Le renforcement de la situation du procureur de la République durant l'enquête

19La situation du procureur de la République durant l'enquête pose deux difficultés essentielles. La première résulte de la jurisprudence de la CEDH, qui refuse de reconnaître au parquet le statut de « juge », susceptible d'exercer un contrôle sur les mesures attentatoires aux libertés, notamment celle de l'article 5 de la Conv. EDH  [13]. Dans le même esprit, la Cour de cassation a refusé de reconnaître au parquet le pouvoir de prendre des mesures portant atteinte à la vie privée, telle que la géolocalisation  [14]. Par son manque d'indépendance et par le rôle qu'il joue dans l'exercice des poursuites à l'issue de l'enquête, le ministère public n'est pas en position pour statuer sur de telles atteintes aux droits fondamentaux. La seconde difficulté résulte des revendications des magistrats relatives au renforcement de l'autorité du ministère public sur la police judiciaire  [15]. La loi du 3 juin 2016 tente de répondre à ces deux difficultés en introduisant dans le code de procédure pénale un article 39-3 selon lequel :

20« Dans le cadre de ses attributions de direction de la police judiciaire, le procureur de la République peut adresser des instructions générales ou particulières aux enquêteurs. Il contrôle la légalité des moyens mis en œuvre par ces derniers, la proportionnalité des actes d'investigation au regard de la nature et de la gravité des faits, l'orientation donnée à l'enquête ainsi que la qualité de celle-ci.

21« Il veille à ce que les investigations tendent à la manifestation de la vérité et qu'elles soient accomplies à charge et à décharge, dans le respect des droits de la victime, du plaignant et de la personne suspectée ».

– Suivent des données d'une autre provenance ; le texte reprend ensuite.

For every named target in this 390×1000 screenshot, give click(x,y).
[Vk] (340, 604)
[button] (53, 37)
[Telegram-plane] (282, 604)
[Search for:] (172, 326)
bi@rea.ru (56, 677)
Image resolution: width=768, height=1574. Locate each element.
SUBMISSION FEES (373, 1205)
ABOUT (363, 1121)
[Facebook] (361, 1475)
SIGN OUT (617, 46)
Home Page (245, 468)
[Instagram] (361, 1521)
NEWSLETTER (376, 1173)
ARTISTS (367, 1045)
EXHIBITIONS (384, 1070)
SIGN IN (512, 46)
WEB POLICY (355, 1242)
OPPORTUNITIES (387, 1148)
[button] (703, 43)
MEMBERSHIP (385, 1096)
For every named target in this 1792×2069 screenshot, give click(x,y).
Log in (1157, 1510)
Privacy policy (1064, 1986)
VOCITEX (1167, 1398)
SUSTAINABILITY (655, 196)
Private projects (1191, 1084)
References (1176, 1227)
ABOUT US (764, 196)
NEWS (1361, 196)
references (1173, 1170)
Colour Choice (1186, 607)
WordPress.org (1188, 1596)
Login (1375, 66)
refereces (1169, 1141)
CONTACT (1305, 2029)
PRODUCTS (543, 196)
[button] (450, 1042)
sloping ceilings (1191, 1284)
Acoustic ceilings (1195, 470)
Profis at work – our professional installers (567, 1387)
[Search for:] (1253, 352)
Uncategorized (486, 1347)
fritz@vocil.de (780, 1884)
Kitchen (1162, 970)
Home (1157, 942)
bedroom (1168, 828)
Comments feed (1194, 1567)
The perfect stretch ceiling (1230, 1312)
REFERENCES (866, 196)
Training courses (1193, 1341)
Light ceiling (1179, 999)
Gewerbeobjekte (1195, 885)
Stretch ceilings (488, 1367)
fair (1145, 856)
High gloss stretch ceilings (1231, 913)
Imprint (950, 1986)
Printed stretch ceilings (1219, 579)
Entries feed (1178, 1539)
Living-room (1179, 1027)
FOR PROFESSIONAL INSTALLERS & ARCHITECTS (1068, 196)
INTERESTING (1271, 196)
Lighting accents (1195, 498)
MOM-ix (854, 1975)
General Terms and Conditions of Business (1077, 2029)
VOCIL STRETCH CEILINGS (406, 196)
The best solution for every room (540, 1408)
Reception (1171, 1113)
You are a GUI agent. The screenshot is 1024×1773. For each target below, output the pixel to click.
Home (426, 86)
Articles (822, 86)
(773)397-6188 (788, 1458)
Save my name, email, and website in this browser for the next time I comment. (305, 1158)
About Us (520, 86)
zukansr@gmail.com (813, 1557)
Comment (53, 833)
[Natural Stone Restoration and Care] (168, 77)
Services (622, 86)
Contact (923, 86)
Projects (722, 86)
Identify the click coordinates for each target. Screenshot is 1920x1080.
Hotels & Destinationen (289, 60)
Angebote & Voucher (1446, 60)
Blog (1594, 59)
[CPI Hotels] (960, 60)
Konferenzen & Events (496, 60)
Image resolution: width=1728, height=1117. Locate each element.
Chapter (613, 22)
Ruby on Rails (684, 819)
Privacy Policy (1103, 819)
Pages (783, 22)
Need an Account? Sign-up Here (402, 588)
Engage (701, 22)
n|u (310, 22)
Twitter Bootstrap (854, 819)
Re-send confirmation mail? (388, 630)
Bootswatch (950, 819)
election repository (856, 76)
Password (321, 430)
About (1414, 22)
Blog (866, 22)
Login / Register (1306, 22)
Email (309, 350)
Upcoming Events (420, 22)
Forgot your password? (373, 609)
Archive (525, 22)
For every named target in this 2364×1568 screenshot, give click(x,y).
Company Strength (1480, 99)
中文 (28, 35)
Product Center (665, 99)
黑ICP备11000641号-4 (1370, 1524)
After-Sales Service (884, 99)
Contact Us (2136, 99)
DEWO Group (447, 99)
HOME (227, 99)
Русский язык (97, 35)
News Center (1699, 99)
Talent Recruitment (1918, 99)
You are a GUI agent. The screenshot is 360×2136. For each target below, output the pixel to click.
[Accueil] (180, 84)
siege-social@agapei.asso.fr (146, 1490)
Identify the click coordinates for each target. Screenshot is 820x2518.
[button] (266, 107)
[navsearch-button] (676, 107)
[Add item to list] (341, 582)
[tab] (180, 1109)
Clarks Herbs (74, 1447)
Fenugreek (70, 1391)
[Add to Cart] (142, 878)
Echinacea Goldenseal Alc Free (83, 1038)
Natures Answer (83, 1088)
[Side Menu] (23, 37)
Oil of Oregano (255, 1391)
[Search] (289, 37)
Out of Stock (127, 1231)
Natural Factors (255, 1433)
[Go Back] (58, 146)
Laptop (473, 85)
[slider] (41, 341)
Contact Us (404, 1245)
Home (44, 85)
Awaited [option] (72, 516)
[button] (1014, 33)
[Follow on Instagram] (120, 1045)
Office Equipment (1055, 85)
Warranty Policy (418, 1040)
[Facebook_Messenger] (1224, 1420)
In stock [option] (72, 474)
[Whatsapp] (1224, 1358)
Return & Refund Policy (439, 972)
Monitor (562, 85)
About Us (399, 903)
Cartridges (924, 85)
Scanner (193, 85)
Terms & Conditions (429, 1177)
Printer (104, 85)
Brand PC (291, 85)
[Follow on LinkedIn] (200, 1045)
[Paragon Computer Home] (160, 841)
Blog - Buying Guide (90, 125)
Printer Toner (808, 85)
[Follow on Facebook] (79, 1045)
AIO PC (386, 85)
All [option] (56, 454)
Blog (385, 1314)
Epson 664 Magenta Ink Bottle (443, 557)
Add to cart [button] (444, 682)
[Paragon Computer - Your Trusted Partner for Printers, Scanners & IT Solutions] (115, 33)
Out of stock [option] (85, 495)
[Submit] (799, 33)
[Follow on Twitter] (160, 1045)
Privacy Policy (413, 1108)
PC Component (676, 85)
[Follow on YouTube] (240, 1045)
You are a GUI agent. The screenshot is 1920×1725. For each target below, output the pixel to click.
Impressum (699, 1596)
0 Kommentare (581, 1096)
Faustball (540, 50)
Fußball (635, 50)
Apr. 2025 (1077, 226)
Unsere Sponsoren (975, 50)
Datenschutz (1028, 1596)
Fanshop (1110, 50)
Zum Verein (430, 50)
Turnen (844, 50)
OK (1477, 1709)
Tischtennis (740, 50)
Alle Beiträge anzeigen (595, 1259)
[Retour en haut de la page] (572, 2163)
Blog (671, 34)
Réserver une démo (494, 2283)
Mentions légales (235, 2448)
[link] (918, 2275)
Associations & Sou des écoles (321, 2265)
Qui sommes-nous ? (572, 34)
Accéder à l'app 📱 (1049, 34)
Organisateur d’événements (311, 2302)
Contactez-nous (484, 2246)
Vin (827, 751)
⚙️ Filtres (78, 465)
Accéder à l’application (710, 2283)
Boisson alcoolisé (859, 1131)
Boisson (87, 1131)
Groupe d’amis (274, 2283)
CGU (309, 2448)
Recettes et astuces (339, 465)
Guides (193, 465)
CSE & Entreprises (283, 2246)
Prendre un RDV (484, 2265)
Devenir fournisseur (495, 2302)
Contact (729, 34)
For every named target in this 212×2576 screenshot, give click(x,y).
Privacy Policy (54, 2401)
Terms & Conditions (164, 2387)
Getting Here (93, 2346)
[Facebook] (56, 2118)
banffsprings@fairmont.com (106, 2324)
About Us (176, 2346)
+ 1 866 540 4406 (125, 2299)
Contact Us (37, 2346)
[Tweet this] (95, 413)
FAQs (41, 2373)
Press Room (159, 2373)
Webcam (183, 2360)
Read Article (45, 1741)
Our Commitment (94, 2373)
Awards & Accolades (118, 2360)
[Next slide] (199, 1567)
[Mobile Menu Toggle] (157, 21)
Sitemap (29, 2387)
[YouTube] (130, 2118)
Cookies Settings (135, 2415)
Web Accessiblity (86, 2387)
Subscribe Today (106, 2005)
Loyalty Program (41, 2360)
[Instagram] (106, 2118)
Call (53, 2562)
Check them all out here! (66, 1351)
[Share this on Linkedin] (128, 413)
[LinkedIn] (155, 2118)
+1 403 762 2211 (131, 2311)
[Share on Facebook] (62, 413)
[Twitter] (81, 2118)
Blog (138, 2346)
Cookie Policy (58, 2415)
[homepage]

22Cette disposition possède plusieurs dimensions. D'abord, elle établit clairement la relation hiérarchique entre le procureur de la République et la police judiciaire s'agissant de la conduite de l'enquête. Elle consacre ainsi le statut de directeur d'enquête de ce magistrat. Ensuite, la disposition a pour objectif affiché d'établir un parallèle entre le rôle joué par le juge d'instruction durant l'information et celui occupé par le procureur de la République durant l'enquête  [16]. L'alinéa 2 de l'article 39-3 reprend ainsi les formulations de l'article 81 du code de procédure pénale : « investigations qui tendent à la manifestation de la vérité », ou encore « à charge ou à décharge ». Enfin, la disposition a pour objectif de donner l'impression que le procureur de la République exerce, durant l'enquête, toutes les fonctions inhérentes à une « autorité judiciaire » : contrôle de légalité et de proportionnalité des actes d'enquête. L'objectif implicite des formules adoptées consiste à aligner le rôle du procureur de la République sur celui d'un juge, au regard des exigences posées par la CEDH  [17]. Toutefois il est peu probable que cette tentative ait un impact sur l'attitude de la juridiction européenne. C'est d'ailleurs pour se préserver de nouvelles condamnations que les mesures attentatoires aux droits fondamentaux créées par la loi du 3 juin 2016 ont été soumises à l'autorisation du JLD durant l'enquête, bien que ce que soit le procureur de la République qui en ait l'initiative  [18].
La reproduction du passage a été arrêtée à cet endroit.